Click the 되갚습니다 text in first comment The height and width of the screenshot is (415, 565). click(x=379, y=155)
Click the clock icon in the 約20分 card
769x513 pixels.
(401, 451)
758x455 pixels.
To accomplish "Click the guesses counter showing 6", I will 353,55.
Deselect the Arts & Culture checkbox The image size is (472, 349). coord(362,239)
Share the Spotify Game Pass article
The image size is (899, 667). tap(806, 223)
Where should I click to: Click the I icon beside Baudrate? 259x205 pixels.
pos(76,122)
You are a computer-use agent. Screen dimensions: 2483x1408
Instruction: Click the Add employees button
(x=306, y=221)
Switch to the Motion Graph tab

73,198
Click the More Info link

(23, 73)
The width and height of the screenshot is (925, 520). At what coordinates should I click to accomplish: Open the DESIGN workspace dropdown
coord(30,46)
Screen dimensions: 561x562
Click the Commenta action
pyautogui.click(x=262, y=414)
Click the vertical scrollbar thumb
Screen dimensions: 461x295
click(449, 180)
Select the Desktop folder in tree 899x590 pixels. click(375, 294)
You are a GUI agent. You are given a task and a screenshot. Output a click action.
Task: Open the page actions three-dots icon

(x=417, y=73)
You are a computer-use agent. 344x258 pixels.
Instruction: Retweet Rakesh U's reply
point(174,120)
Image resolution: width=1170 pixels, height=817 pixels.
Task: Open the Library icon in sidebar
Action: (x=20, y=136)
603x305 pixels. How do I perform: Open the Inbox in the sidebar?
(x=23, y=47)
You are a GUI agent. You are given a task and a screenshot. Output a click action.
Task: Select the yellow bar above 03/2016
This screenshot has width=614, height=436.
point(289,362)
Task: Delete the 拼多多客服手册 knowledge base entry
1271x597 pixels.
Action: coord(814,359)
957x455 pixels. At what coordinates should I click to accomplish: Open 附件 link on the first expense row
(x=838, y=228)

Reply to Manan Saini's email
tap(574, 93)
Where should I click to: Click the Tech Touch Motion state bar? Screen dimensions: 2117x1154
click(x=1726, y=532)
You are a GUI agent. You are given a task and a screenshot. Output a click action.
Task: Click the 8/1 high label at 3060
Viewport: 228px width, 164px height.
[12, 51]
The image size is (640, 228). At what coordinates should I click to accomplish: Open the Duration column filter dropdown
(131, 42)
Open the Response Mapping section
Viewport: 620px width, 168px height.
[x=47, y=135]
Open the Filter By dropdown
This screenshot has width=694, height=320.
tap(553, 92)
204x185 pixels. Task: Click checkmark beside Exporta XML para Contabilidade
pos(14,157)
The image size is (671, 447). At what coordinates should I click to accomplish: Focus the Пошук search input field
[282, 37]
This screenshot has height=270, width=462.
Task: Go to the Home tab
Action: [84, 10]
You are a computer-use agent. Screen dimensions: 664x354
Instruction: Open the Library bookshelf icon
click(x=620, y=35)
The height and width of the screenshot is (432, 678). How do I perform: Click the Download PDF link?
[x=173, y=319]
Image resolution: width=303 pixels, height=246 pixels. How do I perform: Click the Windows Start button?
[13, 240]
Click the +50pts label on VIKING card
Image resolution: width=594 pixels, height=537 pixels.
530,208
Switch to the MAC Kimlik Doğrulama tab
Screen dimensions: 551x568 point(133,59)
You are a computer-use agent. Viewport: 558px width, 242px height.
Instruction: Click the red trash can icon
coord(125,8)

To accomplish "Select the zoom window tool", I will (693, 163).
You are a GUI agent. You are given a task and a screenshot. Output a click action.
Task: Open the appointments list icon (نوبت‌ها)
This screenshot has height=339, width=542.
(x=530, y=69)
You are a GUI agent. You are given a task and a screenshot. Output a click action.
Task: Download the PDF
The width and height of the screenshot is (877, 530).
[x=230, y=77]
============================================================
EXERCISE REQUIREMENTS:
Turn the items from the start through the line containing "pos(76,122)" into a numbered list, skipping any blank lines.

ANSWER IN FULL:
1. Click the 되갚습니다 text in first comment The height and width of the screenshot is (415, 565). click(x=379, y=155)
2. Click the clock icon in the 約20分 card
3. 769x513 pixels.
4. (401, 451)
5. 758x455 pixels.
6. To accomplish "Click the guesses counter showing 6", I will 353,55.
7. Deselect the Arts & Culture checkbox The image size is (472, 349). coord(362,239)
8. Share the Spotify Game Pass article
9. The image size is (899, 667). tap(806, 223)
10. Where should I click to: Click the I icon beside Baudrate? 259x205 pixels.
11. pos(76,122)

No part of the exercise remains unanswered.